Table of Contents

Interface IActiveLearningStrategy<T>

Namespace
AiDotNet.Interfaces
Assembly
AiDotNet.dll

Defines a strategy for active learning that selects the most informative samples for labeling from a pool of unlabeled data.

public interface IActiveLearningStrategy<T>

Type Parameters

T

The numeric type for calculations (e.g., double, float).

Remarks

For Beginners: Active learning helps when labeling data is expensive or time-consuming. Instead of randomly selecting samples to label, active learning intelligently picks the samples that would be most helpful for training the model. This can dramatically reduce the number of labels needed while achieving similar or better performance.

Common strategies include:

  • Uncertainty Sampling: Select samples where the model is most uncertain. The idea is that uncertain samples are near the decision boundary and most informative.
  • Query-by-Committee: Use multiple models and select samples where they disagree the most. Disagreement suggests the sample is in an unclear region.
  • Expected Model Change: Select samples that would cause the largest change to model parameters. These samples have high learning potential.
  • Diversity Sampling: Select samples that are representative of different regions of the input space, ensuring good coverage.

Typical Usage Flow:

// Initial training with small labeled set
model.Train(labeledData);

// Active learning loop
while (labelingBudget > 0)
{
    // Select most informative samples
    var samplesToLabel = strategy.SelectSamples(model, unlabeledPool, batchSize);

    // Get labels (from human annotator or oracle)
    var newLabels = GetLabels(samplesToLabel);

    // Update training data and retrain
    labeledData.AddRange(newLabels);
    model.Train(labeledData);

    labelingBudget -= batchSize;
}

Properties

Name

Gets the name of this active learning strategy.

string Name { get; }

Property Value

string

Remarks

Used for logging, debugging, and identifying which strategy is being used.

UseBatchDiversity

Gets or sets whether to use batch-mode selection that considers diversity among selected samples.
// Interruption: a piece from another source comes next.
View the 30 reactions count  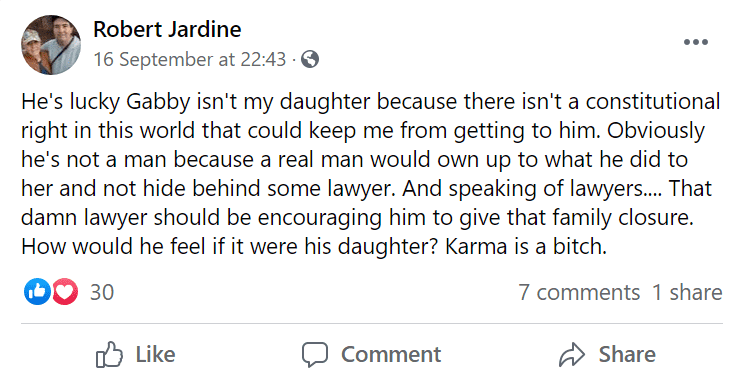[x=102, y=292]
bool UseBatchDiversity { get; set; }

Property Value

bool

Remarks

For Beginners: When selecting multiple samples at once (batch mode), simply picking the top-scoring samples might lead to redundancy - they might all be similar. Enabling batch diversity ensures the selected samples are not only informative but also different from each other, providing better coverage of the uncertain regions.

Methods

ComputeInformativenessScores(IFullModel<T, Tensor<T>, Tensor<T>>, Tensor<T>)

Computes informativeness scores for all samples in the unlabeled pool.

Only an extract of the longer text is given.